See our examples online at https://wgpu.rs/examples/. You can see the Rust sources at examples and run them directly with cargo run --bin wgpu-examples <example>.

Learning `wgpu`

If you are new to wgpu and graphics programming, we recommend starting with Learn Wgpu.

Additionally, WebGPU Fundamentals is a tutorial for WebGPU which is very similar to our API, minus differences between Rust and Javascript.

Wiki

We have a wiki which has information on useful architecture patterns, debugging tips, and more getting started information.

Need Help? Want to Contribute?

The wgpu community uses Matrix and Discord to discuss.

- discussion of wgpu's development.
- discussion of using the library and the surrounding ecosystem.
- Dedicated support channel on the Rust Gamedev Discord.

Other Languages

To use wgpu in C or dozens of other languages, look at wgpu-native. These are C bindings to wgpu and has an up-to-date list of libraries bringing support to other languages.

Learn WebGPU (for C++) is a good resource for learning how to use wgpu-native from C++.

Quick Links

Docs	Examples	Changelog
v29	v29	v29
`trunk`	`trunk`	`trunk`

Contributors are welcome! See CONTRIBUTING.md for more information.

Supported Platforms

API	Windows	Linux/Android	macOS/iOS	Web (wasm)
Vulkan	✅	✅	🌋
Metal			✅
DX12	✅
OpenGL	🆗 (GL 3.3+)	🆗 (GL ES 3.0+)	📐	🆗 (WebGL2)
WebGPU				✅

✅ = First Class Support
🆗 = Downlevel/Best Effort Support
📐 = Requires the ANGLE translation layer (GL ES 3.0 only)
🌋 = Requires the MoltenVK translation layer
🛠️ = Unsupported, though open to contributions

Environment Variables

Testing, examples, and ::from_env() methods use a standardized set of environment variables to control wgpu's behavior.

WGPU_BACKEND with a comma-separated list of the backends you want to use (vulkan, metal, dx12, or gl).
WGPU_ADAPTER_NAME with a case-insensitive substring of the name of the adapter you want to use (ex. 1080 will match NVIDIA GeForce 1080ti).
WGPU_DX12_COMPILER with the DX12 shader compiler you wish to use (dxc, static-dxc, or fxc). Note that dxc requires dxcompiler.dll (min v1.8.2502) to be in the working directory, and static-dxc requires the static-dxc crate feature to be enabled. Otherwise, it will fall back to fxc.

See the documentation for more environment variables.

When running the CTS, use the variables DENO_WEBGPU_ADAPTER_NAME, DENO_WEBGPU_BACKEND, DENO_WEBGPU_POWER_PREFERENCE, and DENO_WEBGPU_DX12_COMPILER.

Repo Overview

For an overview of all the components in the gfx-rs ecosystem, see the big picture.

MSRV policy

TL;DR: If you're using wgpu, our MSRV is 1.87. If you're running our tests or examples, our MSRV is 1.93.

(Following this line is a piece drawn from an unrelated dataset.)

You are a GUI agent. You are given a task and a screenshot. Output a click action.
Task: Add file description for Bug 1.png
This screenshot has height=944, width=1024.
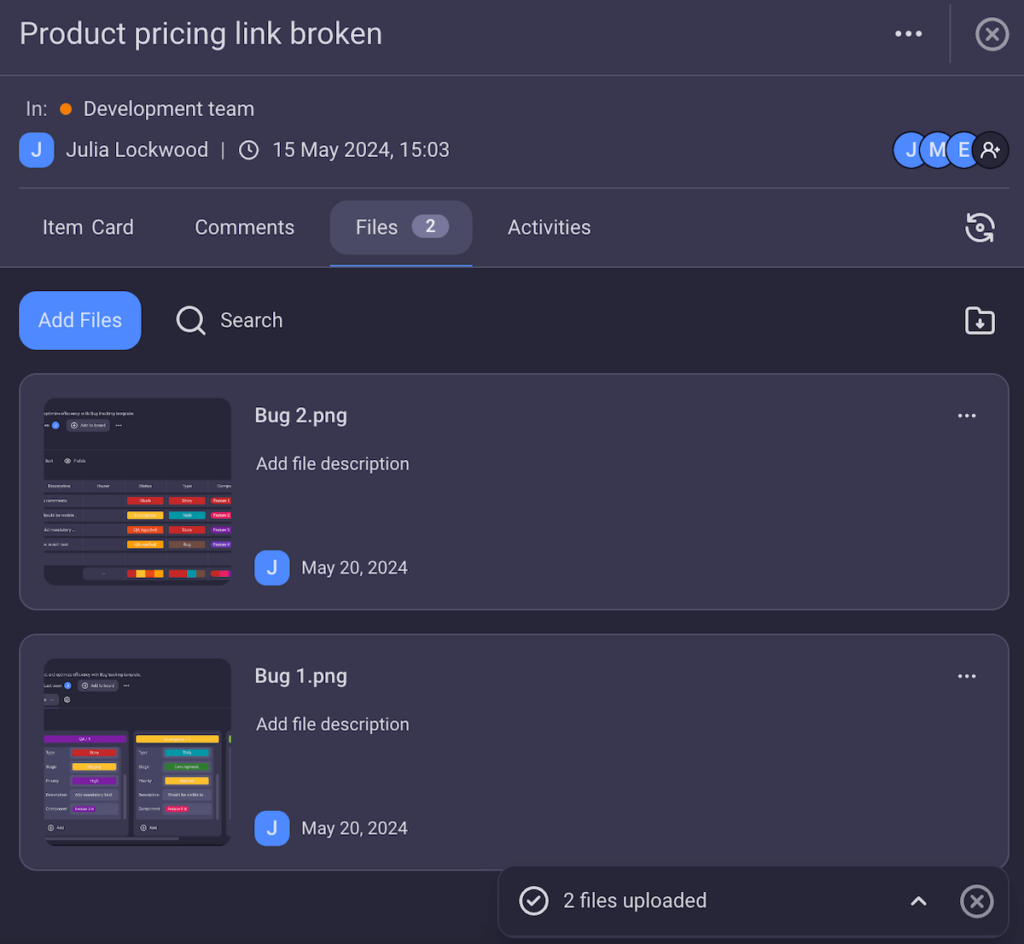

We will avoid bumping the MSRV of wgpu without good reason, and such a change is considered breaking.

Specific Details

Due to complex dependants, we have three MSRV policies:

wgpu's MSRV is 1.87
wgpu-core (and hence wgpu-hal, naga, and wgpu-types)'s MSRV is 1.87.
The rest of the workspace has an MSRV of 1.93.

It is enforced on CI (in "/.github/workflows/ci.yml") with the WGPU_MSRV, CORE_MSRV, and REPO_MSRV variables, respectively. This version can only be upgraded in breaking releases, though we release a breaking version every three months.

The following rules apply:

The wgpu-core crate should never require an MSRV ahead of Firefox's MSRV for nightly builds, as determined by the value of MINIMUM_RUST_VERSION in python/mozboot/mozboot/util.py.
The wgpu crate should never require an MSRV ahead of Servo's MSRV, as determined by the value of their rust-version declaration in Cargo.toml
The repository MSRV should never require an MSRV higher than stable - 3. For example, if stable is at 1.97, the repository MSRV should be no higher than 1.94. This is to allow people who are using a decently-updated OS-provided rust to be able to build our repository. Consider cross checking with NixOS, though this is not required.

Testing and Environment Variables

Information about testing, including where tests of various kinds live, and how to run the tests.

Tracking the WebGPU and WGSL draft specifications

The wgpu crate is meant to be an idiomatic Rust translation of the WebGPU API. That specification, along with its shading language, WGSL, are both still in the "Working Draft" phase, and while the general outlines are stable, details change frequently. Until the specification is stabilized, the wgpu crate and the version of WGSL it implements will likely differ from what is specified, as the implementation catches up.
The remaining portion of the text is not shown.